While China plans to open the world's largest exhibition center in Shanghai by mid-2014, the fast-growing Chinaplas plastics and rubber exhibition is likely to remain at its current site in Pudong for its Shanghai leg at least till 2016, if not beyond. And, for logistical reasons, it also looks to remain a four-day show for the time being, even as many push to extend the length of what is now the world's second-largest plastics show. (The largest plastics expo, the triennial K show in Düsseldorf, Germany, runs for eight days.)
Chinaplas — which rotates annually between Shanghai and Guangzhou in the country's southeast — has tripled its amount of exhibition space, to 2.26 million square feet from 829,000 square feet, since 2005, said Stanley Chu, chairman of the show's Hong Kong-based owner and organizer, Adsale Exhibitions Services Ltd.
This year's show, at the recently expanded Shanghai New International Expo Centre, attracted 109,858 attendees from 140 countries. Of those, more than 28,000, or just over 25 percent, came from outside China. The exhibit space filled this year represented a 17 percent increase over the 1.93 million square feet at last May's Chinaplas 2011 in Guangzhou.

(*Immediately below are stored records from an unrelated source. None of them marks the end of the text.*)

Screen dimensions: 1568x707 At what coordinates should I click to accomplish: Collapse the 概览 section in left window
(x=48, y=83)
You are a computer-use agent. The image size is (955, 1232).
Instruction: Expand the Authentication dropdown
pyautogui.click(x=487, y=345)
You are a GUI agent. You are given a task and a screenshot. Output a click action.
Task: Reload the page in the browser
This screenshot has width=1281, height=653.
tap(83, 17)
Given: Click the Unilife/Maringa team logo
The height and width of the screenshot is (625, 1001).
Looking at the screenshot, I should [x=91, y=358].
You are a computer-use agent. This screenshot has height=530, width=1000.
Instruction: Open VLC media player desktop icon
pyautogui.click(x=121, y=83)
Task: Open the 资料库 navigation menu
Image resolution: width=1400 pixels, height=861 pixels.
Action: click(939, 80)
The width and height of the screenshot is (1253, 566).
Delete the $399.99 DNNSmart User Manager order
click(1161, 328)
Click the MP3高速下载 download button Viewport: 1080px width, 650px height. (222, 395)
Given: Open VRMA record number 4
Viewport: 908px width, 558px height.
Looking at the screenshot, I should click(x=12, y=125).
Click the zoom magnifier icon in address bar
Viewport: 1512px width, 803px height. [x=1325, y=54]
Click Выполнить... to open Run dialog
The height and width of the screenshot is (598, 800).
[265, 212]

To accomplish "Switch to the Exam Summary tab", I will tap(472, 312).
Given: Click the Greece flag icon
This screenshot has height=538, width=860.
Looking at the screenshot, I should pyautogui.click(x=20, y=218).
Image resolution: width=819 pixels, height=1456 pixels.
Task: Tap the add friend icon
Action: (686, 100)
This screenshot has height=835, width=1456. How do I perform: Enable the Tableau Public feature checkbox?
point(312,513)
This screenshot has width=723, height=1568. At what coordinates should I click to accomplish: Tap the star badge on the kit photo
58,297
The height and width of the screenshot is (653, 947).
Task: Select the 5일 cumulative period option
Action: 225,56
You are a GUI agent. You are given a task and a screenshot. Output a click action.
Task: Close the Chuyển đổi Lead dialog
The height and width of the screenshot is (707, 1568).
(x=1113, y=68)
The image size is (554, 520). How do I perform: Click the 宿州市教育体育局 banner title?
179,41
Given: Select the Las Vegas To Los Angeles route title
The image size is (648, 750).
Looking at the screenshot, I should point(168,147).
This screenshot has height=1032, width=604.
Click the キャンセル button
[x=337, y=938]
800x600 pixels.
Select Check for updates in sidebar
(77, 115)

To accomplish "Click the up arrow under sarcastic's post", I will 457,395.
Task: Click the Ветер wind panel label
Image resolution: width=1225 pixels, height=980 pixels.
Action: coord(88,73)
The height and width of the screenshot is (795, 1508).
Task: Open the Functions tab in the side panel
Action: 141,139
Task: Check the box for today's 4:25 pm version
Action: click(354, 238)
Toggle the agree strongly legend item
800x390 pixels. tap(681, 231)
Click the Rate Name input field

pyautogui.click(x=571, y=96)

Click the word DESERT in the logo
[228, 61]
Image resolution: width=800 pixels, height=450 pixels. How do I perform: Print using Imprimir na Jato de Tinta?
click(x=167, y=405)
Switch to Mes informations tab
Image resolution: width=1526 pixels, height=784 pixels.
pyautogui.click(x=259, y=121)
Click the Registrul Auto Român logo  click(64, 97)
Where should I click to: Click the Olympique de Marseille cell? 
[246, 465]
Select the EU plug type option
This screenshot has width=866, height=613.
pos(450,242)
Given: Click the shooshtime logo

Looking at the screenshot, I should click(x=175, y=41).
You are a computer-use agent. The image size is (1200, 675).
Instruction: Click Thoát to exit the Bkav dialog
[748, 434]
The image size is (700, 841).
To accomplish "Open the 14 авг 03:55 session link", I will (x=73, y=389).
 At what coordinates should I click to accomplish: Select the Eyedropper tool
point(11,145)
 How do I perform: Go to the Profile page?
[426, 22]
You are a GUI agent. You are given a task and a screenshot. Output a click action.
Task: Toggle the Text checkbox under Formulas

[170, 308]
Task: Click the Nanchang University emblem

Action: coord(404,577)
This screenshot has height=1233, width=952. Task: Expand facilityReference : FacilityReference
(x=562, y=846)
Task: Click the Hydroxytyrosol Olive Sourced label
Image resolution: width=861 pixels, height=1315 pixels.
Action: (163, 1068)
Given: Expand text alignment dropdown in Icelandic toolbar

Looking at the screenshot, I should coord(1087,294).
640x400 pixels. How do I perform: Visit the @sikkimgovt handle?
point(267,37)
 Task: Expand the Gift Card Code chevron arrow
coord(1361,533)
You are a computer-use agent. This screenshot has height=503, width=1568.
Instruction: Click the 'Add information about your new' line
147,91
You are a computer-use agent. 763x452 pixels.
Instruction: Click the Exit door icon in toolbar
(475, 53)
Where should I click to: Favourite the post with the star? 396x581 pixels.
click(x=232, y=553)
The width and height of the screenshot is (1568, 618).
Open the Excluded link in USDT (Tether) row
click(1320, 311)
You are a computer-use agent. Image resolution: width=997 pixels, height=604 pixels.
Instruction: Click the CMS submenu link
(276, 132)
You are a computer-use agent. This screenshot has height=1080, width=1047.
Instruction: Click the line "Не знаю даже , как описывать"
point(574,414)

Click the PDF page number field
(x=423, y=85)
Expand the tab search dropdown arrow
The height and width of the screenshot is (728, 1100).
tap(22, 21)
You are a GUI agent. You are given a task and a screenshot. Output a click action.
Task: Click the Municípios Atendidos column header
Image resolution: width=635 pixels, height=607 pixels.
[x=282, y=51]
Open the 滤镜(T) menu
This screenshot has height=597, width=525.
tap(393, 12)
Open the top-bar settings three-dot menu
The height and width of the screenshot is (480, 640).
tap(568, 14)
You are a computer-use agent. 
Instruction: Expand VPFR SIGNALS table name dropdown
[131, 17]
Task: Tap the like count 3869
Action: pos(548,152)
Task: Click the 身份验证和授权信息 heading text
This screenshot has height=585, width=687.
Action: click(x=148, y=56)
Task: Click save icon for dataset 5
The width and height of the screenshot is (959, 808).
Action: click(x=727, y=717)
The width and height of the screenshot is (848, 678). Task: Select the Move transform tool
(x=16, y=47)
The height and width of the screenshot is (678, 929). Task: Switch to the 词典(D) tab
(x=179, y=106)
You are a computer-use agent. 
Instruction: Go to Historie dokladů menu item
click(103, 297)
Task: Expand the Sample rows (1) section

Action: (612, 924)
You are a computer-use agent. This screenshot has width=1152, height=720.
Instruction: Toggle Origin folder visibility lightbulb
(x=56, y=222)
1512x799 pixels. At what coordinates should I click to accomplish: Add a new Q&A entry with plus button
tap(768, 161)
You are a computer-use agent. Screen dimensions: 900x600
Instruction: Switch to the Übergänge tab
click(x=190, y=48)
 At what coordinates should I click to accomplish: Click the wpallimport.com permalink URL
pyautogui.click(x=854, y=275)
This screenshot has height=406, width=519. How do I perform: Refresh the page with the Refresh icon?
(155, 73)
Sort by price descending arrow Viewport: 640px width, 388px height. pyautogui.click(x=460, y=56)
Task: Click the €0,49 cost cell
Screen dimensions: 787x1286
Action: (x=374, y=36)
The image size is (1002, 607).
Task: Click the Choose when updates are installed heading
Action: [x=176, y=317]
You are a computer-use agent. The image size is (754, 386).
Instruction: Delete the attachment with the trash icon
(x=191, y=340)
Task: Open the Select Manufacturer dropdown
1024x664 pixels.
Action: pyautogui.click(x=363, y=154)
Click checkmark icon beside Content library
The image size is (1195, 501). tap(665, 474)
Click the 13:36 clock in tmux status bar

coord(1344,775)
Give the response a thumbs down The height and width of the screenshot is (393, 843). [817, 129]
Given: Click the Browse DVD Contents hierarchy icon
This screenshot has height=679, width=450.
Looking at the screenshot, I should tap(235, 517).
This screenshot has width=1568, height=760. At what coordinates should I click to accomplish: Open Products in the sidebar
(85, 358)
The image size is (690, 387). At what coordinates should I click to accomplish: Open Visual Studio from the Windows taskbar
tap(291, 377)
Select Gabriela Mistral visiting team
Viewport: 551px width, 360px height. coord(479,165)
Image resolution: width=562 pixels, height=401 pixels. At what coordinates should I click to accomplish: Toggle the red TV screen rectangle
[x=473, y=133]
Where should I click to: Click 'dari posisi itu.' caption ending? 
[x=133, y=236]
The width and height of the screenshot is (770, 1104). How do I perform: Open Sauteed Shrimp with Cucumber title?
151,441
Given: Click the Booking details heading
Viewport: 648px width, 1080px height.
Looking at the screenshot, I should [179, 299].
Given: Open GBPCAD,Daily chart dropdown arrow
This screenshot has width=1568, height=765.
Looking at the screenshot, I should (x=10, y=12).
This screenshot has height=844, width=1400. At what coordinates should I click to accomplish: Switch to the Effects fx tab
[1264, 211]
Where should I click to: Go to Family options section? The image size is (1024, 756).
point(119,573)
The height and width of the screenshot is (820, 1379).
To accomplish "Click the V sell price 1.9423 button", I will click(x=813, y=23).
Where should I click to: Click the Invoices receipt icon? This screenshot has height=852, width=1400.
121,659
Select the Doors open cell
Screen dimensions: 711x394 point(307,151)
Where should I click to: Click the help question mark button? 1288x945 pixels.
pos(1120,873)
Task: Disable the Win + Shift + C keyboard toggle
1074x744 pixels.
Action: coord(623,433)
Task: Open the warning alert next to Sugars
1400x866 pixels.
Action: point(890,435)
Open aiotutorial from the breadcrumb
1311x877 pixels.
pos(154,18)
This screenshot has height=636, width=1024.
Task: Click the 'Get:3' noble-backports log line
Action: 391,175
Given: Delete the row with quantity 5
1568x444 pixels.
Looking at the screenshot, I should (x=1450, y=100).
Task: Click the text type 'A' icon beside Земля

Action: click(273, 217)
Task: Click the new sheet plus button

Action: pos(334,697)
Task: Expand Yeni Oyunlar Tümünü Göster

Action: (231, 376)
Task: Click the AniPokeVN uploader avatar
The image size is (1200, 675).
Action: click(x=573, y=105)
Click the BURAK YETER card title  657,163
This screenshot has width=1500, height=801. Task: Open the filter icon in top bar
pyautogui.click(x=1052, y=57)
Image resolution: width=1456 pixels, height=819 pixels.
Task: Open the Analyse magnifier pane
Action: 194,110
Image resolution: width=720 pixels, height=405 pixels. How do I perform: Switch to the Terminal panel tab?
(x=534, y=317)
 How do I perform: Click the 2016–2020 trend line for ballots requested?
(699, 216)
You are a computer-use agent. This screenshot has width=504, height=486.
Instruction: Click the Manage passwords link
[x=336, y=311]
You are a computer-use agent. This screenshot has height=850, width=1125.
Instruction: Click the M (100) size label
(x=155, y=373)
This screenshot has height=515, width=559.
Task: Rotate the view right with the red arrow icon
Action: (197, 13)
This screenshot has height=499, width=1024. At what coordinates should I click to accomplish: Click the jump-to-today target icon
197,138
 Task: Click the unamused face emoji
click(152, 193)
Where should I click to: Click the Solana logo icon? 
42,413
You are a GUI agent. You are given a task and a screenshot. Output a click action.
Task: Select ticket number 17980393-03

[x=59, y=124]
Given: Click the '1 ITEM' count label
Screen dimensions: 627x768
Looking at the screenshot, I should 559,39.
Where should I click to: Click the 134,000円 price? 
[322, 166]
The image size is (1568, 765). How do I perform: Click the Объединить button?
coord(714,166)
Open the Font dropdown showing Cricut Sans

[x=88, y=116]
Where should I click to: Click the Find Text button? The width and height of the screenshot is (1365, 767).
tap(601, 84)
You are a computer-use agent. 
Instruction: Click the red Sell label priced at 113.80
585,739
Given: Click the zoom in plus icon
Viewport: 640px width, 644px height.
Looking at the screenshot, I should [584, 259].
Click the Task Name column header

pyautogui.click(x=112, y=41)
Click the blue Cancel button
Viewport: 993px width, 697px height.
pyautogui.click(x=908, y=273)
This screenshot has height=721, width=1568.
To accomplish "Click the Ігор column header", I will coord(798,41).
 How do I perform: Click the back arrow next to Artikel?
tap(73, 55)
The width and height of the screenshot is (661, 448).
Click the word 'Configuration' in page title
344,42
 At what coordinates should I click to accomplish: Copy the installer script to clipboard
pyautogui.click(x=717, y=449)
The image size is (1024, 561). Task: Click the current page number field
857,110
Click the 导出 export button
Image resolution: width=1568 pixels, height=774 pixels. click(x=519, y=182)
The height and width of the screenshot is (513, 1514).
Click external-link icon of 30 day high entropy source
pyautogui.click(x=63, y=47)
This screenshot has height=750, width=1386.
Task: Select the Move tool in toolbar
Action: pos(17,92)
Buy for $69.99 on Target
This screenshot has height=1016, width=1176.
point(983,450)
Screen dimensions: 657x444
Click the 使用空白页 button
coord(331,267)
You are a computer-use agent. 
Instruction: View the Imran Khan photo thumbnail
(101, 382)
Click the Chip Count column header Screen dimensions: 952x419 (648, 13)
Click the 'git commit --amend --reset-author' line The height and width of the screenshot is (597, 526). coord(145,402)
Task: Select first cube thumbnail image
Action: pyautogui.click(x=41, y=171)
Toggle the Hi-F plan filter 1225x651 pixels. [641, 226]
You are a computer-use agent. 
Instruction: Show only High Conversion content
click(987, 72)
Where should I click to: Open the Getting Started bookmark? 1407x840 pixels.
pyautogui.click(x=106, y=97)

The 2,700 exhibitors from 35 countries and regions — including more than 500 first-time exhibitors — filled all 17 halls, plus eight temporary, outdoor tents (which accounted for about 107,000 square feet of the space). Adsale issued about 45,000 badges for exhibitor personnel, but the attendee count excludes exhibitor staff as well as media, Chu said in an interview April 21, the show's last day. Attendees are counted once for each day they attend.
Chu said the show could add perhaps 215,000 more square feet by installing more outdoor tents, but that Adsale expects to need about 538,000 more square feet of space to accommodate exhibitors' demands. Since Adsale's goal is to add 15-20 percent new exhibitors each year, to keep it interesting for attendees, Chu now finds himself in the unusual position of having to urge some existing exhibitors to take less space than they want.
Meanwhile, China's Ministry of Commerce in Beijing, in cooperation with the Shanghai municipal government, last December held a groundbreaking ceremony for what is likely to become the largest exhibition complex in the world. Phase one will create 4.3 million square feet of exhibit space, with an option to expand the area by another 25 percent. This would put it on a par with the massive Hanover Messe fairgrounds in Hanover, Germany, Chu said.
Called the China Expo Center, it will be located on a 257-acre site in the western part of the 20 million-person metropolis, in the Shanghai Hongqiao Central Business District — about an hour's drive west of the Pudong expo grounds. The new facility will be very near to Hongqiao airport and railway station. The project will cost 23 billion yuan ($3.6 billion), local government officials said last fall.
Chu said the new center is due to be ready in a little over two years, just after Chinaplas 2014, scheduled for Shanghai that spring. But even once the complex is fully operational, he said, it is likely to take some time for the surrounding area to mature in terms of hotels, services and the like. So he is not at all certain now that it would make sense for Chinaplas to shift to the new facility for its 2016 show in Shanghai.
As other shows now being held at the SNIEC fairgrounds in Pudong potentially move west to the China Expo Center, it may give Adsale a better opportunity to extend the length of the Chinaplas show.
The show currently can give big exhibitors only up to five days to move in and set up equipment (vs. two to three weeks at some other, major expos), and he said some of the Chinaplas halls need to be empty within 10 hours of the show's close, to make room for the next incoming event.